先週、パリのOECDで定例の鉄鋼委員会が開かれた。このところ鉄鋼委員会の中心話題は中国である。中国はOECDの加盟国ではない。OECDは金持ちクラブとも呼ばれ、先進国が中心だ。中国は世界経済のあらゆる場面で存在感を高め、OECD側も中国との対話を深めようとしているが、中国はかつての日本のように各国から袋叩きに遭うのを嫌ってなかなか出て来ない。その中で鉄鋼委員会にはこのところ毎回のように代表を送ってきており、筆者も議長として率直な意見交換を促す一方で、他の国に対しては、中国側を追い詰めたり、不愉快にさせたりするような言動は避けるよう、影ながら気を配っている。

世界の鉄鋼生産の半分は中国

なぜ中国が焦点になるのか。
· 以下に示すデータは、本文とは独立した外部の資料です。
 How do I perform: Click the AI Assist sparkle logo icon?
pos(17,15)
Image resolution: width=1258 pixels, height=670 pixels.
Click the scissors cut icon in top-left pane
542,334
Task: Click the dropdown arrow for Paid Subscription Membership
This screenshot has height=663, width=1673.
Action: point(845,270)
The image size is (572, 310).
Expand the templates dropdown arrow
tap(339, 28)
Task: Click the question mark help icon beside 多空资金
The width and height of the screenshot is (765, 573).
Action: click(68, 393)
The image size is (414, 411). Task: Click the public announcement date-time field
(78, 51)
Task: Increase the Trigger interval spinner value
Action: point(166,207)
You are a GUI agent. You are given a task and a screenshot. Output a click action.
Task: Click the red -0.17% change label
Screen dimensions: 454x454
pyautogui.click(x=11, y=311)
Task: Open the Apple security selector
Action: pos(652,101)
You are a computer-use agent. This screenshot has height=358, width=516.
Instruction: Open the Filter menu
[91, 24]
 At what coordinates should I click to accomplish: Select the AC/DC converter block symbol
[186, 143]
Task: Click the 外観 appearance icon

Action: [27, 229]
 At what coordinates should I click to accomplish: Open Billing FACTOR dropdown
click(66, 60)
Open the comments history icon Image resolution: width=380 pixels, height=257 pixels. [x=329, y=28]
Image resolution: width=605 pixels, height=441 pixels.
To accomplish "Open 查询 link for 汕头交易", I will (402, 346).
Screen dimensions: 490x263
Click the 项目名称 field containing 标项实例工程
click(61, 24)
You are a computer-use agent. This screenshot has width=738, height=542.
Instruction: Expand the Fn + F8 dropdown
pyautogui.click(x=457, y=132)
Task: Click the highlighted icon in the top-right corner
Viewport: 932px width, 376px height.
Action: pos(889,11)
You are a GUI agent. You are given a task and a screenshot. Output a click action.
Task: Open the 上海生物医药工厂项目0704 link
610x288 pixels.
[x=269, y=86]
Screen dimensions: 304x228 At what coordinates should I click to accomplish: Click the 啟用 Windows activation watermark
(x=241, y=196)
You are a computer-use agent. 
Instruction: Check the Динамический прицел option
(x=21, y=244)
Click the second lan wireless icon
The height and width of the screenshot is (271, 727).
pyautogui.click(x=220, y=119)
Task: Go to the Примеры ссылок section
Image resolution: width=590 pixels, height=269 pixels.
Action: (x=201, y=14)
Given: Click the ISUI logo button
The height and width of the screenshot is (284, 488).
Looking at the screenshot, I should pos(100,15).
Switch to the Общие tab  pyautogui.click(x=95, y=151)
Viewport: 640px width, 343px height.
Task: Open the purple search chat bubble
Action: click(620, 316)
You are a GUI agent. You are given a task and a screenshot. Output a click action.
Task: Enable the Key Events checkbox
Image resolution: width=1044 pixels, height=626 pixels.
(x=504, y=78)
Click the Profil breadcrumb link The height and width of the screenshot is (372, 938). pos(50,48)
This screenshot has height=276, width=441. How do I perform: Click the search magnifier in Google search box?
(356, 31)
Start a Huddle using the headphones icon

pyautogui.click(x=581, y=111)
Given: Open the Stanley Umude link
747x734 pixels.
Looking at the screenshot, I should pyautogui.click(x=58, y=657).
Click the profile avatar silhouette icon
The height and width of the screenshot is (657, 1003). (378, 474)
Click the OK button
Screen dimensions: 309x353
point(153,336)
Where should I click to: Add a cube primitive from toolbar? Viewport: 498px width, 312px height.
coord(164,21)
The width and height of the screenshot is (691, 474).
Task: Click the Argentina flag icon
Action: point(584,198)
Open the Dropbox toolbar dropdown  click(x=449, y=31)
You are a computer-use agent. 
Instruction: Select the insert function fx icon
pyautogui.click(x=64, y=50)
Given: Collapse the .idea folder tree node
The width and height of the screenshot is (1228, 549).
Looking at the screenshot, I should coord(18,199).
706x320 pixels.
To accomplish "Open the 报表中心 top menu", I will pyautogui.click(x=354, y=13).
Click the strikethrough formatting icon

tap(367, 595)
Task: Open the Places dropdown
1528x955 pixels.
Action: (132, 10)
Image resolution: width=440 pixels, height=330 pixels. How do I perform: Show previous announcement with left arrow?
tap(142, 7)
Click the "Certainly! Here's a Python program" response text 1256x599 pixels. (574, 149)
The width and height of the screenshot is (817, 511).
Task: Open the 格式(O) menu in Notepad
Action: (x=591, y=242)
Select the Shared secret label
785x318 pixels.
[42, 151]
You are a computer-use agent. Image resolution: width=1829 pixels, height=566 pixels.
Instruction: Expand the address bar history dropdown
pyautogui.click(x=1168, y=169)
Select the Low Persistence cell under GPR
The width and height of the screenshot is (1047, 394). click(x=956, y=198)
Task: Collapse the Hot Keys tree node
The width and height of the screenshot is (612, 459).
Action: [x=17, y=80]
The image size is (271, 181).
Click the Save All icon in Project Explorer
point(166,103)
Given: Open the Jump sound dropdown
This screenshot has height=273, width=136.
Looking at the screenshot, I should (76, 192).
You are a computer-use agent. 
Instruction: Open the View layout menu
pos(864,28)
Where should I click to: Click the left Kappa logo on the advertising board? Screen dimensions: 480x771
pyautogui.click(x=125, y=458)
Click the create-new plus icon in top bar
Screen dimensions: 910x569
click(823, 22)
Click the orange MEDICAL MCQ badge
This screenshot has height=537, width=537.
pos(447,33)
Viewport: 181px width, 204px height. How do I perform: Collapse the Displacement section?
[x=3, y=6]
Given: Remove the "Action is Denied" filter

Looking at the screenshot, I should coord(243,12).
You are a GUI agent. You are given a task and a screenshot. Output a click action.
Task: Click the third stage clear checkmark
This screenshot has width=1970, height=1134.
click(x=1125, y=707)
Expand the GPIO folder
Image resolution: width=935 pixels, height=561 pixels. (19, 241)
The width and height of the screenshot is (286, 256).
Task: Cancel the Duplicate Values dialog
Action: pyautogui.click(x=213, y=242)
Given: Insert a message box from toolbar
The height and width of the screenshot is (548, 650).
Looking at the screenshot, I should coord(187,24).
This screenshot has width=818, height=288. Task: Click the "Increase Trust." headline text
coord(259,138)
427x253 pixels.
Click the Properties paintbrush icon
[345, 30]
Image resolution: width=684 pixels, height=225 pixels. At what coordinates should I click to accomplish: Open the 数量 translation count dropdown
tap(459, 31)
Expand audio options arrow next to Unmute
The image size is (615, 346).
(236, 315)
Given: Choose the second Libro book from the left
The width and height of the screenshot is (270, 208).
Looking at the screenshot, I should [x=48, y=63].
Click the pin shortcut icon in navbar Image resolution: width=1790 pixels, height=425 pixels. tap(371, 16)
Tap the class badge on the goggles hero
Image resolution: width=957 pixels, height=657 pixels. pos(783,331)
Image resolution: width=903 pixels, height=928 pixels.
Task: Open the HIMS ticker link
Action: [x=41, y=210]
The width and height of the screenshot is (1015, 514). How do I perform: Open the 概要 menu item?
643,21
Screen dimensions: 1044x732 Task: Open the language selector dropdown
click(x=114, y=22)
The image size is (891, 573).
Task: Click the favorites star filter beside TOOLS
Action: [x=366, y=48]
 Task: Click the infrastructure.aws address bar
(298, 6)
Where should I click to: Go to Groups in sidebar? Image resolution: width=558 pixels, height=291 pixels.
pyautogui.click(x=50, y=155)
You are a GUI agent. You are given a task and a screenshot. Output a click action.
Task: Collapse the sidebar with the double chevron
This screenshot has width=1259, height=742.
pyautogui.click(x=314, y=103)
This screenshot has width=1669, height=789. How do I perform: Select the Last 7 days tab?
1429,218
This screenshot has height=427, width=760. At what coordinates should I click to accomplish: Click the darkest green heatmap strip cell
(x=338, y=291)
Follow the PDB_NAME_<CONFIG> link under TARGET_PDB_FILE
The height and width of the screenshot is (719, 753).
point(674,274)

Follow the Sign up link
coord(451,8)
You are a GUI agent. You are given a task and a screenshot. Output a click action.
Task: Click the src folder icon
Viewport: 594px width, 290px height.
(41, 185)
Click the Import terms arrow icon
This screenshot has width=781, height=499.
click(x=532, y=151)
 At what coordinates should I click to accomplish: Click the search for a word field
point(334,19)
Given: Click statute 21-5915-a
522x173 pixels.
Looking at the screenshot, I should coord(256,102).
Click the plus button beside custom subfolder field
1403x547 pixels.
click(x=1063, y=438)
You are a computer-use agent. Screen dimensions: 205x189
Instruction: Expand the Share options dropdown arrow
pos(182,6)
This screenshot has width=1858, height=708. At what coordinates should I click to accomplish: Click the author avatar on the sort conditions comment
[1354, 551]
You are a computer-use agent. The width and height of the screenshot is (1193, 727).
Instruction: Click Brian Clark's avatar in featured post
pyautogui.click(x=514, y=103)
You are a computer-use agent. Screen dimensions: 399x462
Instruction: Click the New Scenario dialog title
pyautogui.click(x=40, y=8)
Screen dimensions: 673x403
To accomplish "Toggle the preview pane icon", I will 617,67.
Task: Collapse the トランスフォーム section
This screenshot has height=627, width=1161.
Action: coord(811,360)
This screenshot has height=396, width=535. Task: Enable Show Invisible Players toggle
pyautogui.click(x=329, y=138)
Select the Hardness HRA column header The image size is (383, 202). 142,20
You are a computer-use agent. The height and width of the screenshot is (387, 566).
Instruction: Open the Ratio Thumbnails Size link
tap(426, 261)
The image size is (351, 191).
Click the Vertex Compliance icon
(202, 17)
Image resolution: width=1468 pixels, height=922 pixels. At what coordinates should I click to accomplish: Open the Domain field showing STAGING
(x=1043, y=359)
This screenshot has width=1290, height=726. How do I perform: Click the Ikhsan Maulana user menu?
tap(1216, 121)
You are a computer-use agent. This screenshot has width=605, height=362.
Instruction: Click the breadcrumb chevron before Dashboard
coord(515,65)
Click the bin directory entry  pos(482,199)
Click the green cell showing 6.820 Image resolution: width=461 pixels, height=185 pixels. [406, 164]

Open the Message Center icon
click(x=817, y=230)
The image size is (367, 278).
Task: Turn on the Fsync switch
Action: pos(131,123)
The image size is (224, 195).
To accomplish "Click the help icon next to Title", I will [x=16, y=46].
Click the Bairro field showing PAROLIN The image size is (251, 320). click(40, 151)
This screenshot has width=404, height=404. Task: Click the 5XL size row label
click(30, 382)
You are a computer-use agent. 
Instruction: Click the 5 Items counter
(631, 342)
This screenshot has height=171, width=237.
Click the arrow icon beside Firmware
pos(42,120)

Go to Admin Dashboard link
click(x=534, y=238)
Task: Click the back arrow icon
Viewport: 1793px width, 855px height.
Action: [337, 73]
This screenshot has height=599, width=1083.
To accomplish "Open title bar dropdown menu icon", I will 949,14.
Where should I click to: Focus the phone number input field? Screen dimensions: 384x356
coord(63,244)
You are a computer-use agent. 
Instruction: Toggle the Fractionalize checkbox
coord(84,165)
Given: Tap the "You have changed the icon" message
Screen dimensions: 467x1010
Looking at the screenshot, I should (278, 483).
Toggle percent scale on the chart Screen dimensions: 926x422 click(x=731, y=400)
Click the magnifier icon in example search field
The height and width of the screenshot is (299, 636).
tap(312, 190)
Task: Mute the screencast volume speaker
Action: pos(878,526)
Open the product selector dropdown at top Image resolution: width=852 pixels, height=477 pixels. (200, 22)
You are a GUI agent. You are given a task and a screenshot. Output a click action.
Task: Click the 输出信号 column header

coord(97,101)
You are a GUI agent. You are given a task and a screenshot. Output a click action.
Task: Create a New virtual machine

中国は飛び抜けた鉄鋼生産国である。2008年で見ると、世界全体の生産量は12億トンだが、そのうち中国は4.3億トンである。シェアにして35%で、その数字は急速に上昇している(図1参照)。GDP では世界の1割にもならない中国が、鉄鋼だけは3分の1を生産している。製造能力で見ると、中国の割合は40%と、更に高くなる。鉄鋼は先進国では成熟産業で、設備の拡大は殆どない。その中で中国の能力は2000年から2010年までの間に3倍増になる見込みだ。遠からず、世界の鉄鋼の半分は中国製になるだろう。当然これは中国政府の産業政策に基づいて進められているもので、中国政府は鉄鋼産業の育成に殊の外、力を入れている。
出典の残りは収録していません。